Southern District of New York Precludes Coverage Under Insurer’s Professional Liability Policy for Settlement of Claim Arising Prior to Inception of Policy

In Colony Ins. Co. v. AIG Specialty Ins. Co., the United States District Court for the Southern District of New York considered a claim under a professional liability policy brought by Colony Insurance seeking reimbursement for extra-contractual damages paid on a “claims made” commercial general liability policy. The underlying claim concerned a construction defect lawsuit against a number of defendants, including a Colony insured. In September 2013, the underlying plaintiffs’ counsel sent a demand letter to Colony, stating that unless it paid its $2,000,000.00 policy limits as part of a global settlement, the underlying plaintiffs and the Colony insured would proceed to pursue a bad faith action against Colony. As Colony had previously determined that the lawsuit was not covered under its policy, it declined to participate in the settlement.
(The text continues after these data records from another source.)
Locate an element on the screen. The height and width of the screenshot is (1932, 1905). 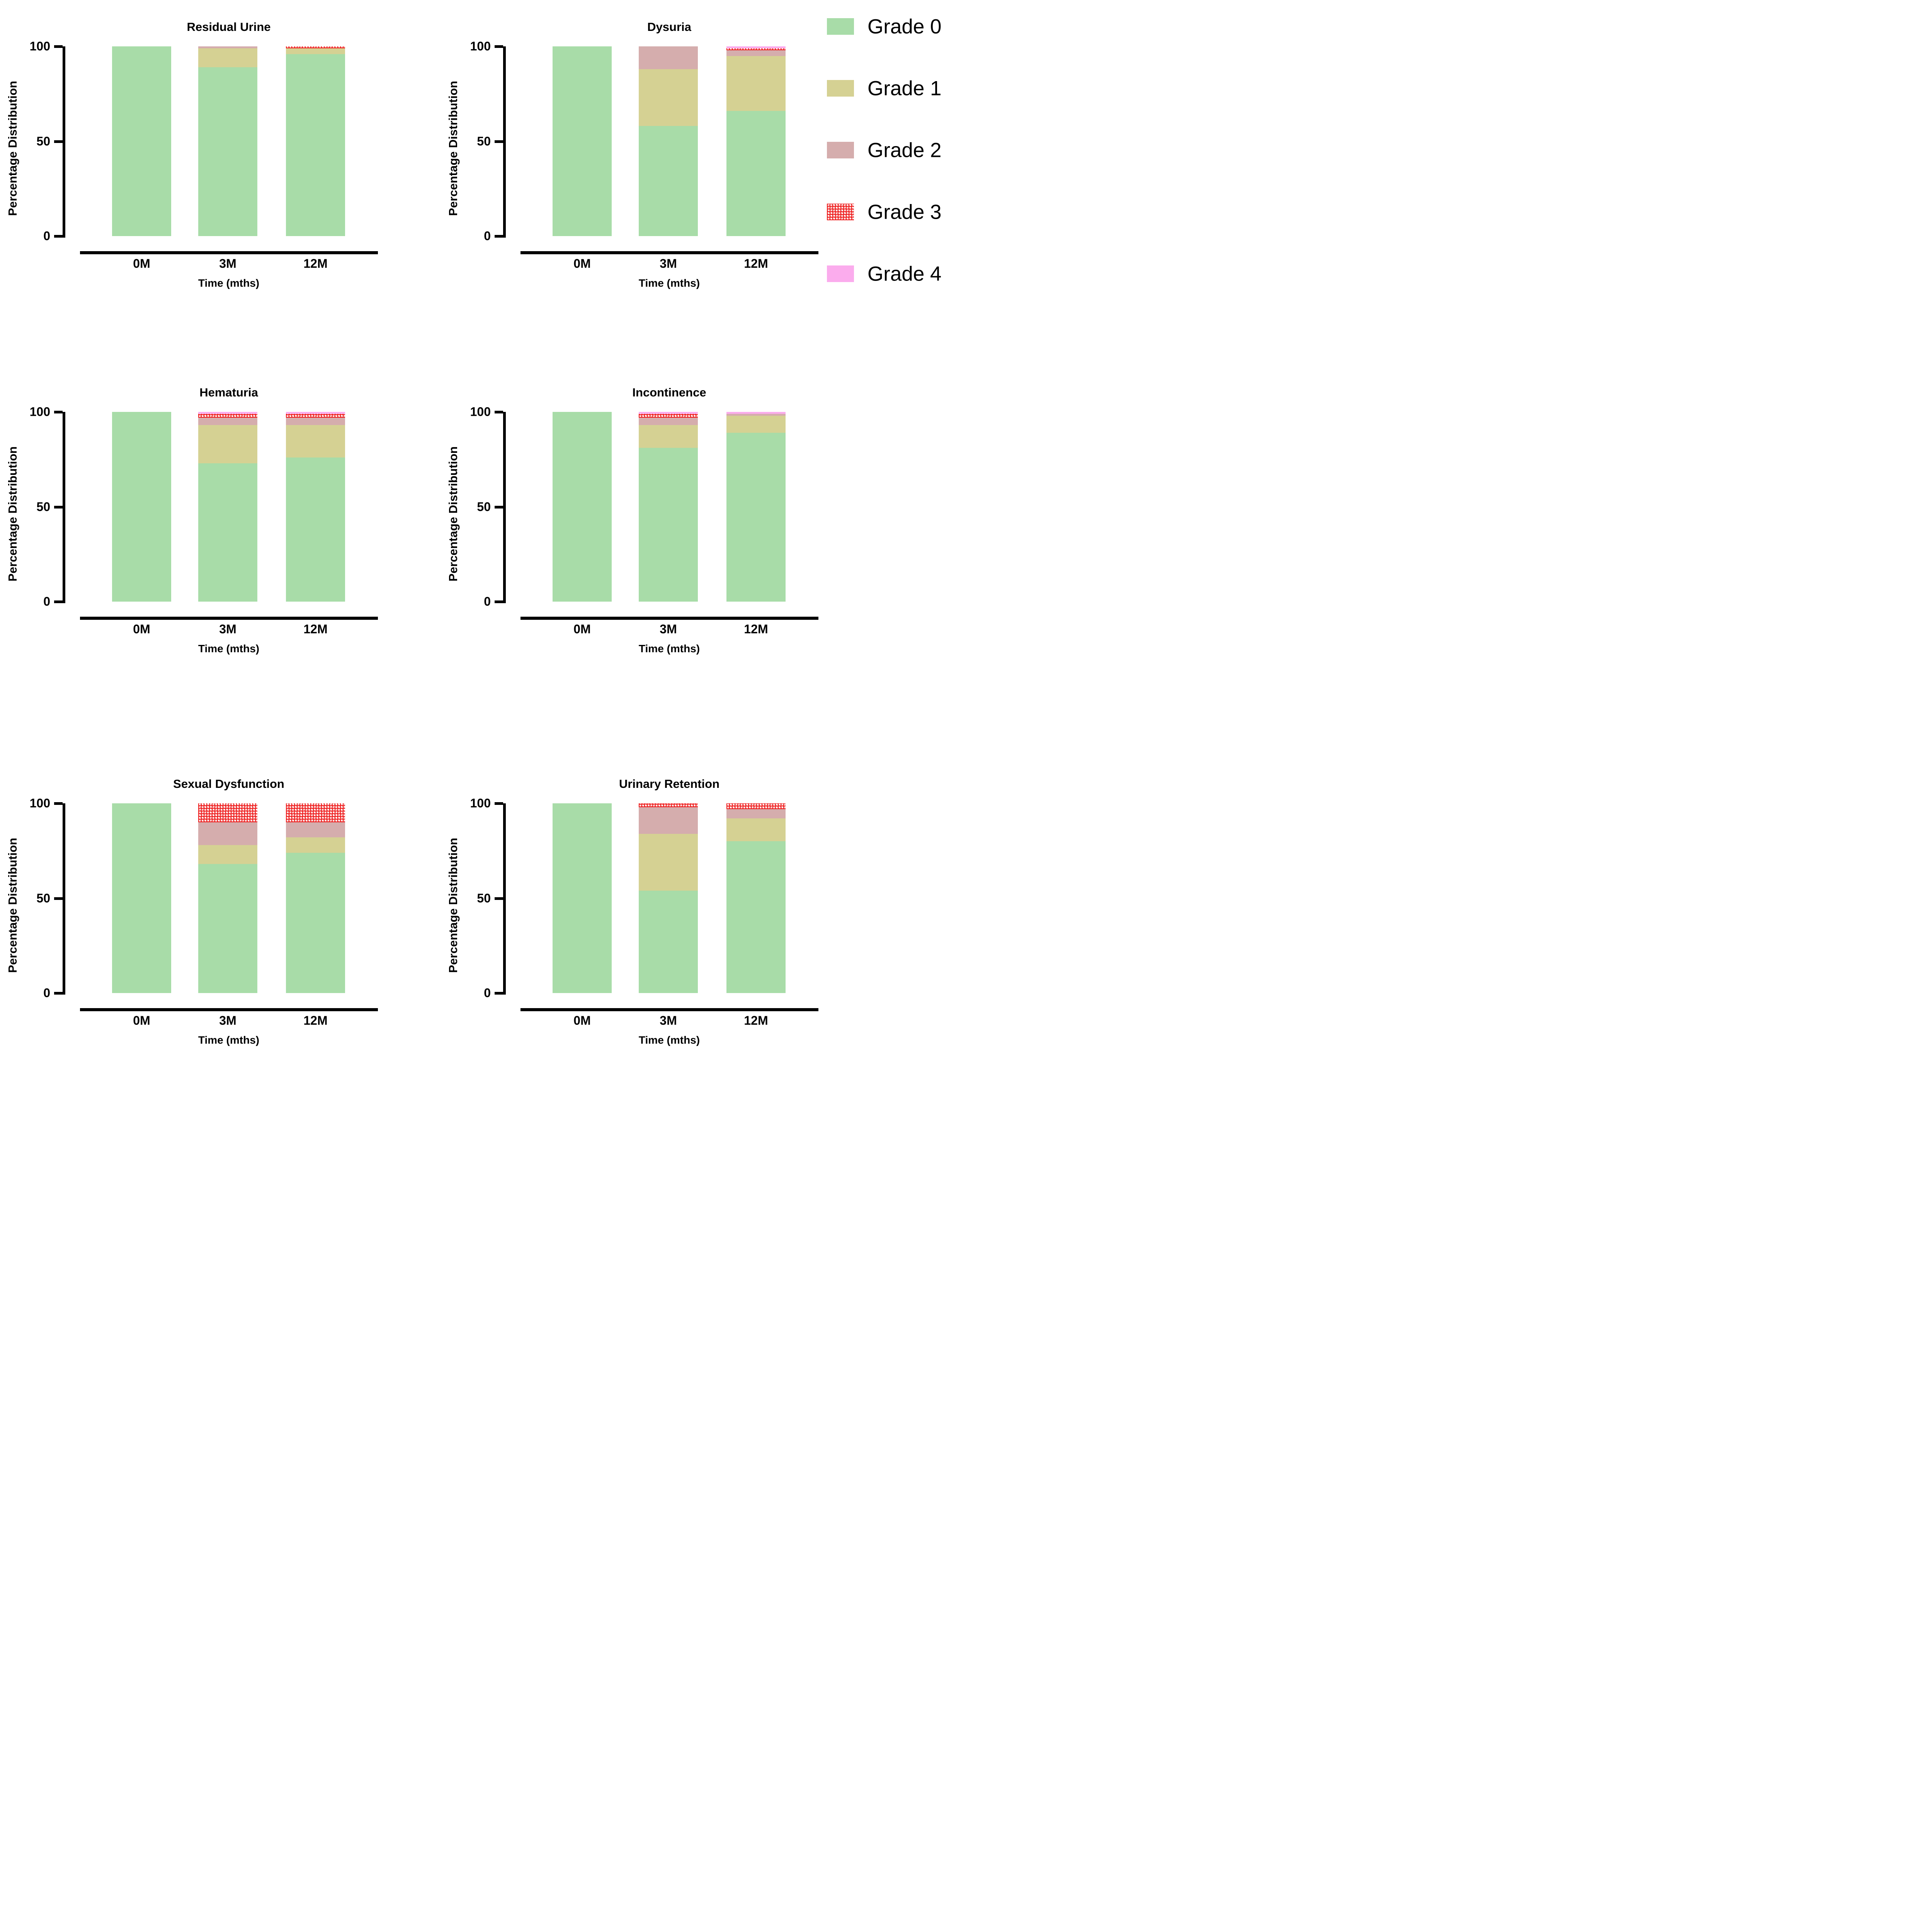
legend-label: Grade 4 is located at coordinates (904, 274).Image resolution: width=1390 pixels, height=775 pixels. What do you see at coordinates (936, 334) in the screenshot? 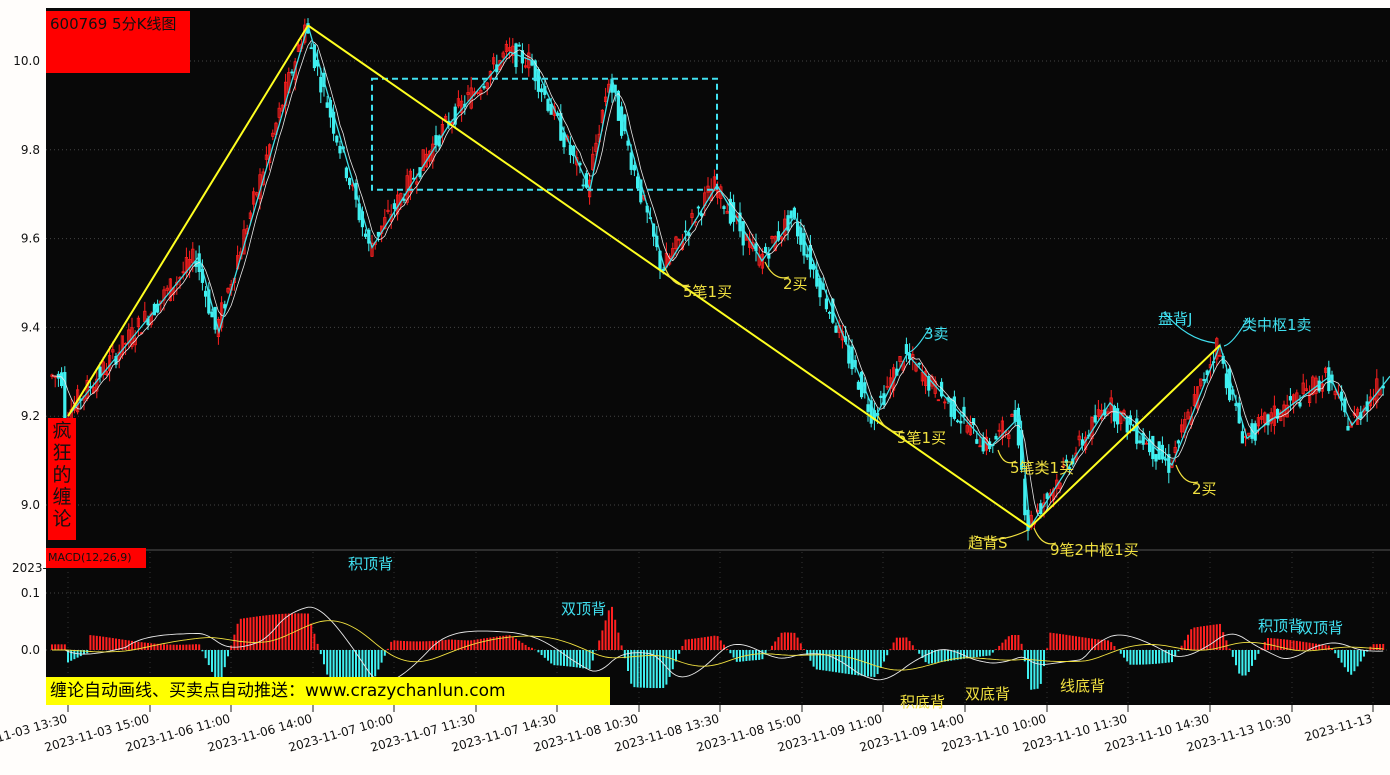
I see `annotation-label: 3卖` at bounding box center [936, 334]. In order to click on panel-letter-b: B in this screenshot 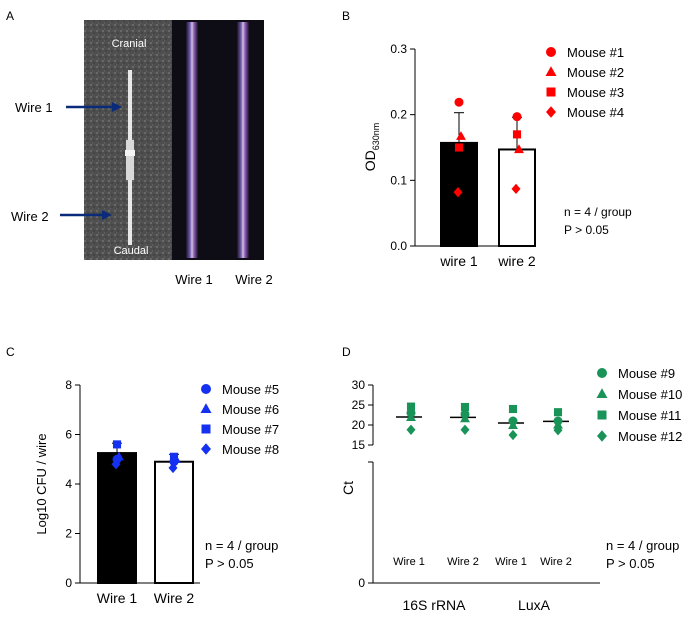, I will do `click(346, 16)`. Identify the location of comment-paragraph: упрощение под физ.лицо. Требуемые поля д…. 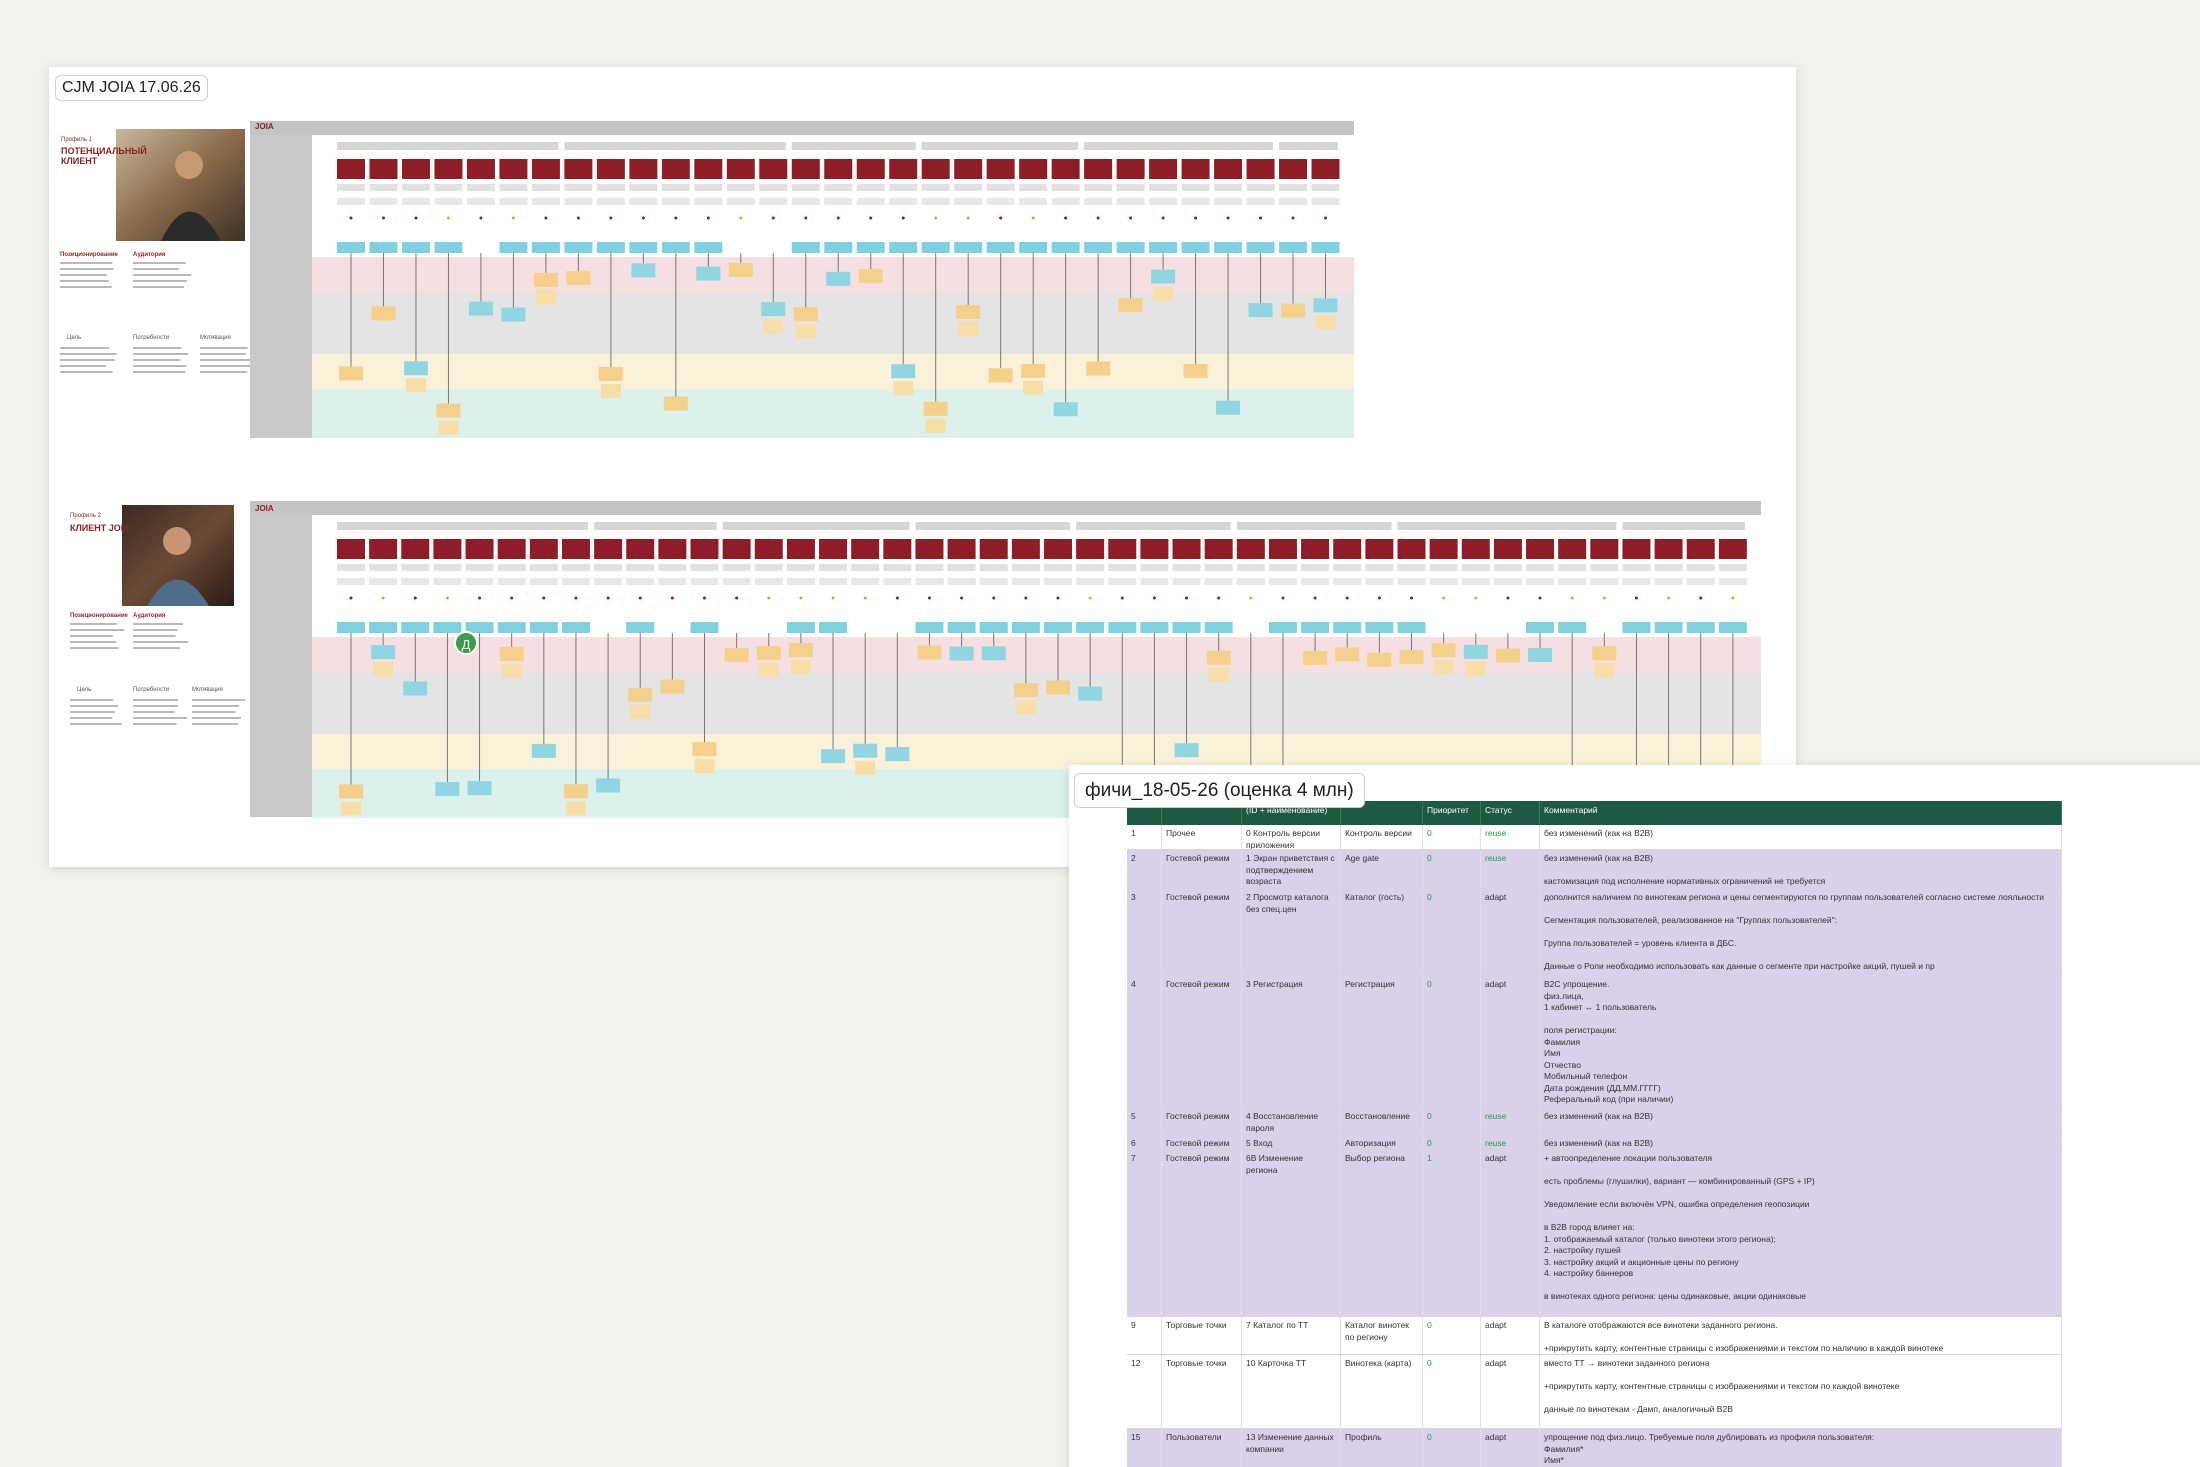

The underlying lawsuit was subsequently settled, with the underlying plaintiffs agreeing to the dismissal of the claims against the Colony insured without prejudice, while accepting the assignment of the insured’s rights under the policy. The underlying plaintiffs then proceeded to institute a second action against the insured, based upon the same essential allegations as the previous action. The insured again sought coverage from Colony, which was denied. Colony instituted a declaratory judgment action seeking a determination that it was not obligated to provide coverage. Pursuant to its agreement with the underlying plaintiffs, the insured did not defend the case.

In July 2014, the matter proceeded to trial and a judgment of slightly over $20 million. The underlying plaintiffs’ counsel sent a letter to Colony demanding payment of the full judgment, at which time Colony made a claim under a professional liability policy covering claims arising from October 1, 2013 to October 1, 2014. The underlying plaintiffs brought a garnishment action against Colony, which was ultimately settled for $5 million. Colony sought indemnification from its professional liability insurer for the portion of the verdict that exceeded its policy limits. Colony’s claim was denied, and it subsequently brought suit against its professional liability insurer.

In analyzing a motion for summary judgment brought by the defendant professional liability insurer, the Court began by noting that the policy at issue provided coverage for “all sums which the Insured shall become legally obligated to pay as damages resulting from any claim or claims first made against the Insured and reported to the Company during the Policy Period for any Wrongful Act of the Insured[.]” The Court observed that under applicable New York law, the term “claim” as used in a CGL policy is not limited to the filing of actions, but can also encompass a demand letter. The Court determined that as the September 2013 letter raised the potential of a bad faith action for extra-contractual damages, a claim for such damages arose when the letter was sent. The Court also concluded that the July 2014 demand for payment of the excess judgment did not present a new claim for purposes of policy coverage. As the excess judgment was entered in a lawsuit concerning the same construction project at issue in the initial lawsuit, the Court held that there was a “sufficient factual nexus” between the July 2014 demand for payment and the initial September 2013 demand.

The Court therefore held that the subject claim arose on September 2013, prior to the inception of the subject policy. Accordingly, the Court concluded that there was no coverage under the policy, and granted the defendant insurer’s motion for summary judgment.